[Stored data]
━━━━━━
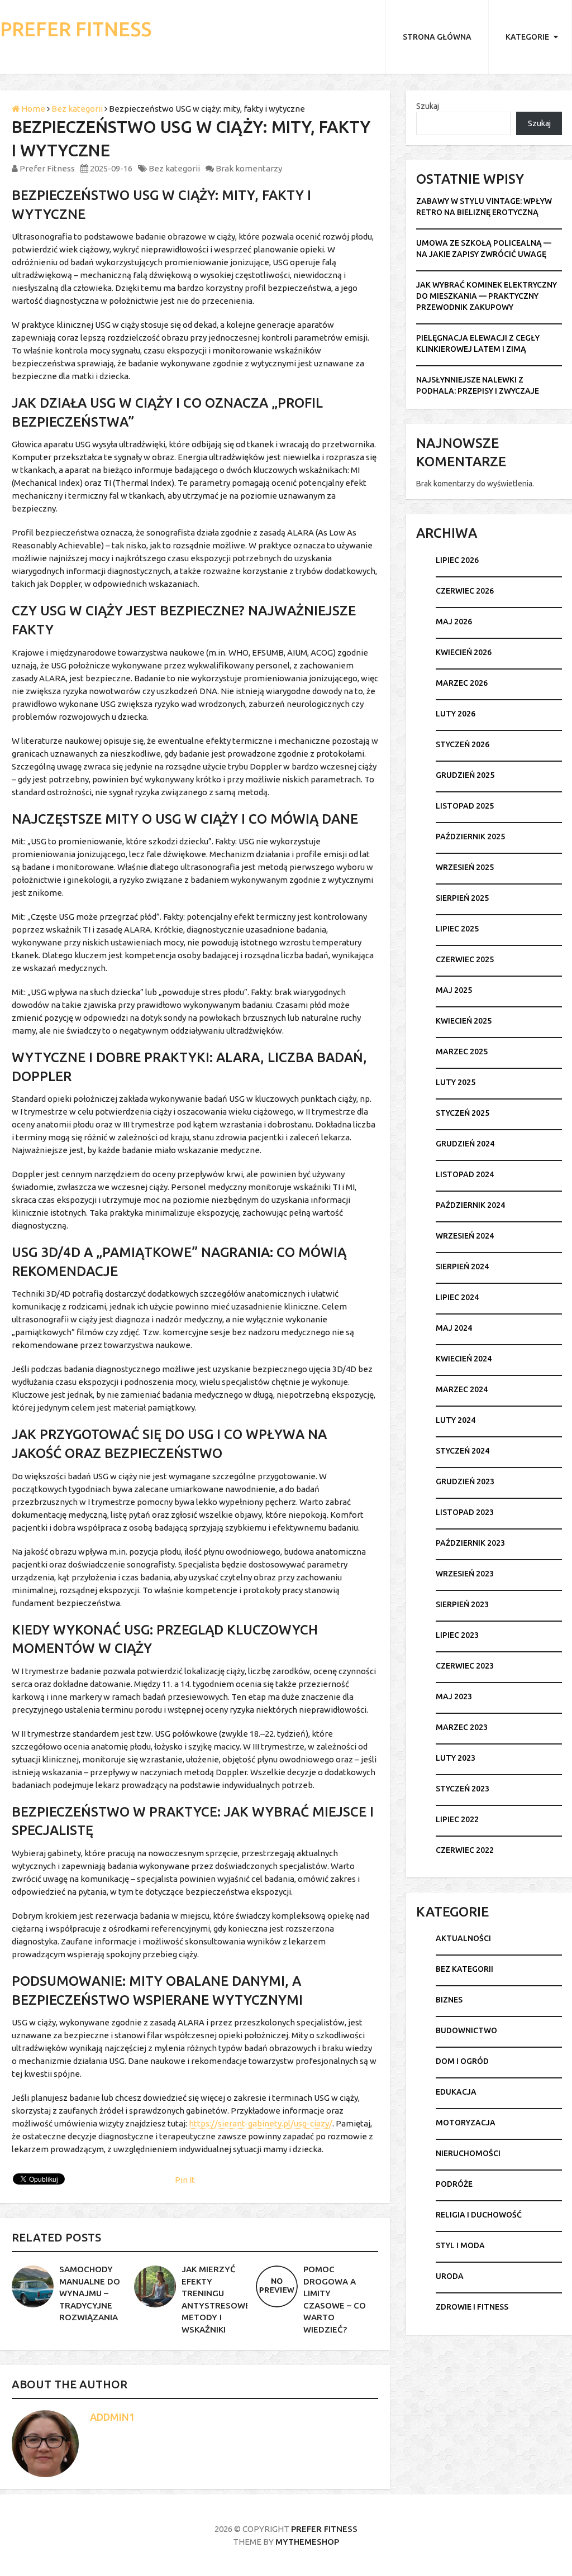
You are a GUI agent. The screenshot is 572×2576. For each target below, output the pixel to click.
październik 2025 (470, 836)
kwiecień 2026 (464, 652)
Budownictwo (466, 2030)
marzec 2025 (462, 1051)
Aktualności (463, 1938)
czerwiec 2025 (465, 959)
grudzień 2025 (465, 775)
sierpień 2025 (462, 897)
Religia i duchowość (479, 2214)
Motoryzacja (465, 2122)
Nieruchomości (468, 2153)
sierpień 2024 (462, 1266)
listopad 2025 (465, 805)
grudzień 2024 (465, 1143)
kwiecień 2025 (464, 1020)
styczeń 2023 (462, 1788)
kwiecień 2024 (464, 1358)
━━━━━━
Type out each line of the records above exactly, skipping any pictures.

You are a GUI agent. The screenshot is 572×2576. For each target below, output the pixel to click.
październik 2025 (470, 836)
kwiecień 2026 (464, 652)
Budownictwo (466, 2030)
marzec 2025 (462, 1051)
Aktualności (463, 1938)
czerwiec 2025 (465, 959)
grudzień 2025 (465, 775)
sierpień 2025 (462, 897)
Religia i duchowość (479, 2214)
Motoryzacja (465, 2122)
Nieruchomości (468, 2153)
sierpień 2024 (462, 1266)
listopad 2025 (465, 805)
grudzień 2024 (465, 1143)
kwiecień 2025 (464, 1020)
styczeń 2023 (462, 1788)
kwiecień 2024 (464, 1358)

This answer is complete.